Dr. Stuart Wright, Senior Scientist, EDAX
You don’t have to be a genius with a high IQ to recognize that IQ is an imperfect measure of intelligence much less EBSD pattern quality.
A Brief History of IQ
At the time we first came up with the idea of pattern quality, we were very focused on finding a reliable (and fast) image processing technique to detect the bands in the EBSD patterns. Thus, we were using the term “image” more frequently than “pattern” and the term “image quality” stuck. The first IQ metric we formulated was based on the Burn’s algorithm (cumulative detected edge length) that we were using to detect the bands in the patterns in our earliest automation work1.

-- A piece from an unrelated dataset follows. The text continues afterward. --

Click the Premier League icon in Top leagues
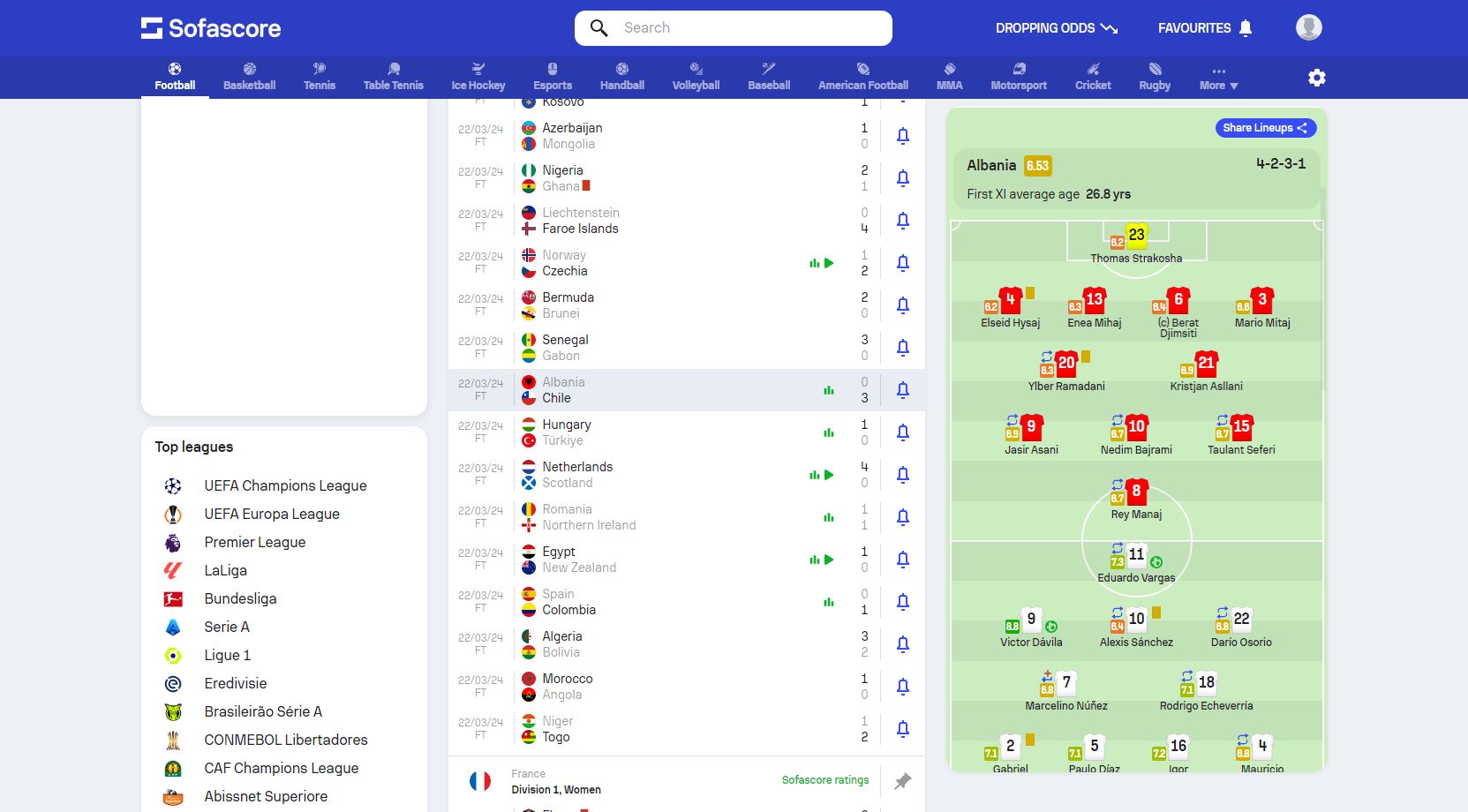Image resolution: width=1468 pixels, height=812 pixels. pyautogui.click(x=173, y=542)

We presented this early work at the MS&T meeting in Indianapolis in October 1991. Niels Krieger-Lassen showed some promising band detection results using the Hough Transform2. Even though the Burn’s algorithm was working well we thought it would be good to compare it to the Hough Transform approach. During that time we decided to use the sum of the Hough peak magnitudes to define the IQ when using the Hough Transform3. The impetus for defining an IQ was to compare how well the Hough Transform approach performed versus the Burn’s algorithm as a function of pattern quality. In case you are curious, here is the result. Our implementation of the Hough transform coupled with the triplet indexing routine clearly does a good job at indexing patterns of poor quality. Notice the relatively small IQ Hough-based values; this is because in this early implementation the average intensity of the pattern was subtracted from each pixel. This step was later dropped, probably simply to save time, which was critical when the cycle time was about four second per pattern.
After we did this work we thought it might be interesting to make an image by mapping the IQ value to a gray scale intensity at each point in a scan. Here is the resulting map – our first IQ map (Hough based IQ).

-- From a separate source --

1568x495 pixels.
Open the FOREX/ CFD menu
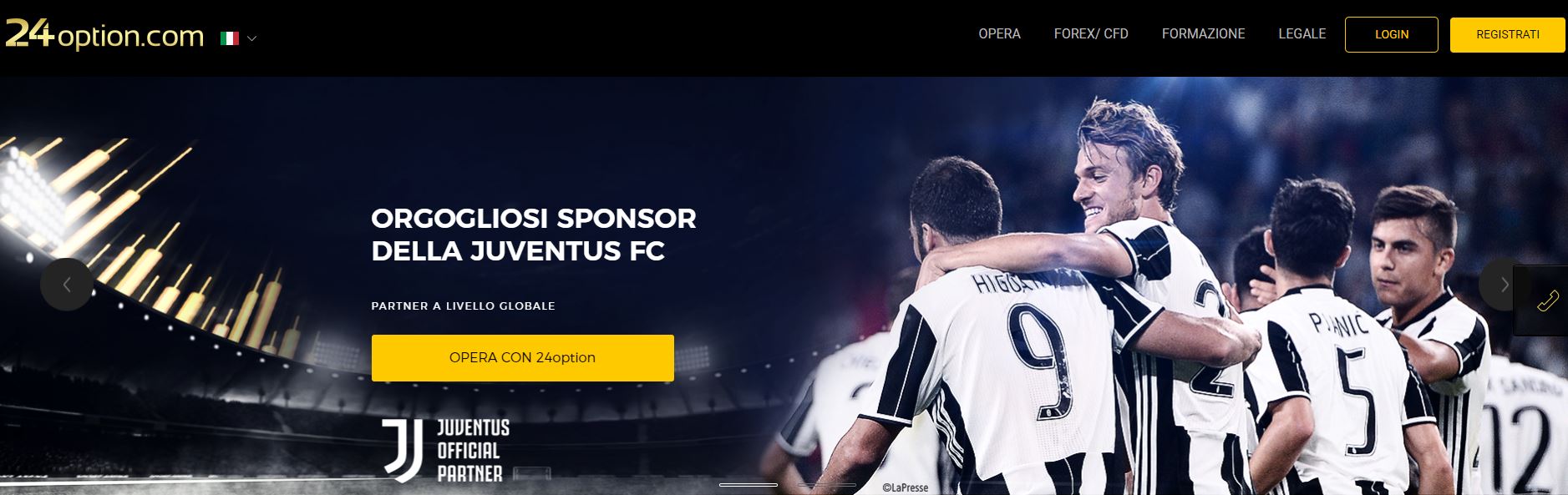1091,34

Not only did we explore ways of making things faster, we also wanted to improve the results. One by-product of those developments was that we modified the Hough Transform to be the average of the detected Hough peak heights instead of the sum. A still later modification was to use the number of peaks requested by the user, instead of the number of peaks detected. This was done so that patterns, where only a few peaks were found, did not receive unduly high IQ values.

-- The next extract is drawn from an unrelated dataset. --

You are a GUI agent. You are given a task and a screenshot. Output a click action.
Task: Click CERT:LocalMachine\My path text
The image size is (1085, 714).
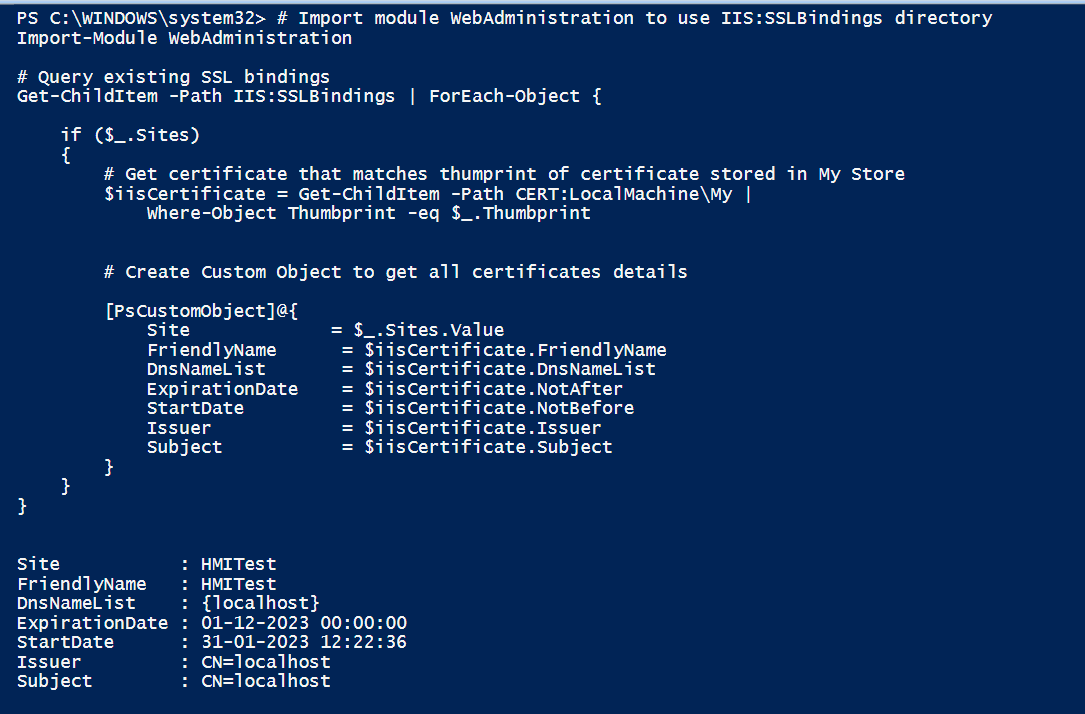pos(623,194)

The next change came not from a modification in how the IQ was calculated, but from the introduction of CCD cameras with 12 bit dynamic range which dramatically increased the IQ values.
In 2005 Tao and Eades proposed using other metrics for measuring IQ4. We implemented these different metrics and compared them with our Hough based IQ measurement in a paper we published in 20065. One of the main conclusions of that paper was that while for some very specific instances the other metrics had some value, our standard Hough based IQ was the best parameter for most cases. Interestingly, exploring the different IQ values was the seed for our PRIAS6 ideas but that is another story. Our competitors use other measures of IQ, but unfortunately these have not been documented – at least to my knowledge.
Factors Influencing IQ
While we have always tried to keep our software chronologically compatible, the IQ parameter has evolved and thus comparing absolute IQ values from data sets obtained using older versions of OIM with results obtained using new ones is probably not a good idea. Not only has the IQ definition evolved but so has the Hough Transform. In fact, since we created the very first IQ maps we realized that while the IQ maps are quite useful they are only quantitative in the sense of relative values within an individual dataset. We have always cautioned against using absolute IQ values of a method for comparing different datasets. In part, because we know a lot of factors affect the IQ values:
- Camera Settings:
- SEM Settings
- Hough Transform Settings
- Pattern Size
- Mask Size
- Number of peaks
- Secondary factors (peak symmetry, min distance, vertical bias,…)
- Sample Prep
- Image Processing
In developing the next version of OIM we thought it might be worthwhile revisiting the IQ parameter as implemented in our various software packages to see what we could learn about the absolute value of IQ. In that vein, I thought it would be particularly interesting to look at the Mask Size and the Number of Peaks selected. To do this, I used a dataset where we had recorded the patterns. Thus, we were able to rescan the dataset using different Hough settings to ascertain the impact of these settings on the IQ values. I also decided to add some Gaussian noise7 to the patterns to see what effect the noise had on the Hough settings.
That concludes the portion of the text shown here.